[What is being asked]:
The output should be identical to the entries that follow.

[Dataset excerpts]:
━━━━

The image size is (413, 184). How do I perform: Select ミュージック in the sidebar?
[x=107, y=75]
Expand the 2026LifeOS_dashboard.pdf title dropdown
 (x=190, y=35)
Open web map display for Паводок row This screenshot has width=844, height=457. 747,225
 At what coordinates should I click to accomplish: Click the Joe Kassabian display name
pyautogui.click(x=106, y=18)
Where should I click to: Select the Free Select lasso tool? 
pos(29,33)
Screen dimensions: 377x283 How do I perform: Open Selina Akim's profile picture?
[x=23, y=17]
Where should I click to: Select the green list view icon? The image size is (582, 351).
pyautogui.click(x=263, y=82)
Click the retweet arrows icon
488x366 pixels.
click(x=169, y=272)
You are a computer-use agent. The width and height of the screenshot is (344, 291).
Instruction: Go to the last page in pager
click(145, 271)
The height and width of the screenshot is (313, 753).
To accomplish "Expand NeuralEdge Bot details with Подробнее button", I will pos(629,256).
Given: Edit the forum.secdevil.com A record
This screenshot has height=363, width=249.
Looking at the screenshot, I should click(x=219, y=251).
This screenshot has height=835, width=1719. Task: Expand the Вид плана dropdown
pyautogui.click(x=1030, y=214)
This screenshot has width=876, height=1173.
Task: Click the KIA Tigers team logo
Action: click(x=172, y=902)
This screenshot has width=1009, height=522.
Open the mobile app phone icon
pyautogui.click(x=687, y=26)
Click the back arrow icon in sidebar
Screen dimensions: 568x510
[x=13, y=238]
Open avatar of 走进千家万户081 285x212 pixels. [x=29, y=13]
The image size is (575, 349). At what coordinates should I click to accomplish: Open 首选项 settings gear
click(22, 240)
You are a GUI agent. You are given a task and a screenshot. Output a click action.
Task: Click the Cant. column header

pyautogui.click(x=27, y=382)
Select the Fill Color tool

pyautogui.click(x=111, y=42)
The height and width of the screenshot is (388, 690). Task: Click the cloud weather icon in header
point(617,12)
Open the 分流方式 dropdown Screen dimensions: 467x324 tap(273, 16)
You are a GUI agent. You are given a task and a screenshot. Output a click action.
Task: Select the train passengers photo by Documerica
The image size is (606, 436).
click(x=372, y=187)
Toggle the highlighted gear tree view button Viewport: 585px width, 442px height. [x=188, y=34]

━━━━

[Result for this task]:
The image size is (413, 184). How do I perform: Select ミュージック in the sidebar?
[x=107, y=75]
Expand the 2026LifeOS_dashboard.pdf title dropdown
 (x=190, y=35)
Open web map display for Паводок row This screenshot has width=844, height=457. 747,225
 At what coordinates should I click to accomplish: Click the Joe Kassabian display name
pyautogui.click(x=106, y=18)
Where should I click to: Select the Free Select lasso tool? 
pos(29,33)
Screen dimensions: 377x283 How do I perform: Open Selina Akim's profile picture?
[x=23, y=17]
Where should I click to: Select the green list view icon? The image size is (582, 351).
pyautogui.click(x=263, y=82)
Click the retweet arrows icon
488x366 pixels.
click(x=169, y=272)
You are a computer-use agent. The width and height of the screenshot is (344, 291).
Instruction: Go to the last page in pager
click(145, 271)
The height and width of the screenshot is (313, 753).
To accomplish "Expand NeuralEdge Bot details with Подробнее button", I will pos(629,256).
Given: Edit the forum.secdevil.com A record
This screenshot has height=363, width=249.
Looking at the screenshot, I should click(x=219, y=251).
This screenshot has height=835, width=1719. Task: Expand the Вид плана dropdown
pyautogui.click(x=1030, y=214)
This screenshot has width=876, height=1173.
Task: Click the KIA Tigers team logo
Action: click(x=172, y=902)
This screenshot has width=1009, height=522.
Open the mobile app phone icon
pyautogui.click(x=687, y=26)
Click the back arrow icon in sidebar
Screen dimensions: 568x510
[x=13, y=238]
Open avatar of 走进千家万户081 285x212 pixels. [x=29, y=13]
The image size is (575, 349). At what coordinates should I click to accomplish: Open 首选项 settings gear
click(22, 240)
You are a GUI agent. You are given a task and a screenshot. Output a click action.
Task: Click the Cant. column header

pyautogui.click(x=27, y=382)
Select the Fill Color tool

pyautogui.click(x=111, y=42)
The height and width of the screenshot is (388, 690). Task: Click the cloud weather icon in header
point(617,12)
Open the 分流方式 dropdown Screen dimensions: 467x324 tap(273, 16)
You are a GUI agent. You are given a task and a screenshot. Output a click action.
Task: Select the train passengers photo by Documerica
The image size is (606, 436).
click(x=372, y=187)
Toggle the highlighted gear tree view button Viewport: 585px width, 442px height. [x=188, y=34]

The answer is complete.